** Opening Text provided block **

Advancing Medicine in 140 Characters or Fewer
On the eve of Election Day 2016, Twitter was determined to be the largest source of breaking news with a reported 40 million tweets. Donald Trump's fondness for Twitter was evident throughout his presidential campaign and the election may have inadvertently given spark to a form of social media that was stagnant for several years and on the verge of collapse. Twitter was created in 2006 as an online news and social networking service. It was the brainchild of four computer programmers who wanted a new way to send texts on their cellphones. Despite what preconceived notion there may be about Twitter, it is not just a way to tell your friends what you ate for lunch. It has evolved into a powerful communication tool with great potential for medical applications.
Twitter has gone beyond its 140-character limit to include photos, video, links to journal articles and even polling options. These capabilities position Twitter as a primary means for the instantaneous dissemination of news. It is this capability that also makes it a prime use in academic medicine. It was no more evident than at the American College of Cardiology's 66th Annual Scientific Session and Expo (#ACC17) where in the span of three days, over 47,000 tweets and almost 232,000,000 impressions occurred among 15,000 Twitter participants. An average of 861 tweets occurred per hour (Figure I). Twitter helped disseminate real-time breaking news of scientific research and updates on cardiovascular care by thought leaders to thousands who were not in attendance. ACC.17 was a clear demonstration of how Twitter allows clinicians, educators and researchers to communicate with one another.

** Closing Text provided block **

Work to be completed
In the article on Twitter and medicine, what was the average number of tweets per hour at the American College of Cardiology's 66th Annual Scientific Session and Expo?

** Opening Given records block **

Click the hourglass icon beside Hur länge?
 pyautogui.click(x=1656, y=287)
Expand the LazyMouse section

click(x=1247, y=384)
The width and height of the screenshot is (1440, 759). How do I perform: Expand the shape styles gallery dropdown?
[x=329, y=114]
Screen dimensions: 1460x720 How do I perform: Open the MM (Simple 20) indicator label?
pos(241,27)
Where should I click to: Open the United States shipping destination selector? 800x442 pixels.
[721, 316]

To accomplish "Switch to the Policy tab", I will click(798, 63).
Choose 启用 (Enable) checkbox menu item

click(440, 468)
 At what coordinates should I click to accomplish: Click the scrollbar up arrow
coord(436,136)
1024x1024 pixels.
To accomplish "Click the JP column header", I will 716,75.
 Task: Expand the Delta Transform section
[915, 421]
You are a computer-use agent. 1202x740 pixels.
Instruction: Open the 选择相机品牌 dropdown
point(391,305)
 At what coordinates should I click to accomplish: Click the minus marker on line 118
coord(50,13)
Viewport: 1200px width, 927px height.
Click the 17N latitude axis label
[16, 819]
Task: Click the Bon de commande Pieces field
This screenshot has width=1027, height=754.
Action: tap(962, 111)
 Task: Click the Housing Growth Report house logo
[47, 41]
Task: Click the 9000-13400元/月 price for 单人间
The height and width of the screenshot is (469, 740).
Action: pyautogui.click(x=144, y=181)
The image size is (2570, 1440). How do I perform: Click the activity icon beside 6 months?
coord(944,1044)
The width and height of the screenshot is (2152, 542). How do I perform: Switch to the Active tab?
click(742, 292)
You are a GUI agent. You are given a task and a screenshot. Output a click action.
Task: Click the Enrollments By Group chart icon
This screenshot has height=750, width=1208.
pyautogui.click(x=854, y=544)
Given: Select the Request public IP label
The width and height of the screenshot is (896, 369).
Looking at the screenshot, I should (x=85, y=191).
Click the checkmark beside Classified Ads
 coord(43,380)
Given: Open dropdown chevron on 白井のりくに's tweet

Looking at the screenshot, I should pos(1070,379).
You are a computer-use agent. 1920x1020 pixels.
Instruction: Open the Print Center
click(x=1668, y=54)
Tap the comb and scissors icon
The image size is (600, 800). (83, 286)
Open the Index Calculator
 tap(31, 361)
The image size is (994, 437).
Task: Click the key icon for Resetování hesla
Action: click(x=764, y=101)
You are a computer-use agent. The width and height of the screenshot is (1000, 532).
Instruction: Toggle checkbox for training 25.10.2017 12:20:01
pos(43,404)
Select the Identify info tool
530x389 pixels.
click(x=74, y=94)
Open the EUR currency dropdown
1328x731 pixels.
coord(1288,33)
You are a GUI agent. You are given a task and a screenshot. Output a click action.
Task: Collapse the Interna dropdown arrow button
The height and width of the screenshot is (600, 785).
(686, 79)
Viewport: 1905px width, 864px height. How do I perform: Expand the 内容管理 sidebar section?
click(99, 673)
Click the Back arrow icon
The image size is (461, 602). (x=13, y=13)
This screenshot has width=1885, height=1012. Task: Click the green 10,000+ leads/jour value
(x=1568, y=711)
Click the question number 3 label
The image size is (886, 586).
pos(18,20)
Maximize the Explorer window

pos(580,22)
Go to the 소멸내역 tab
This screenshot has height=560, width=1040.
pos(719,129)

** Closing Given records block **

Output for this exercise
An average of 861 tweets occurred per hour.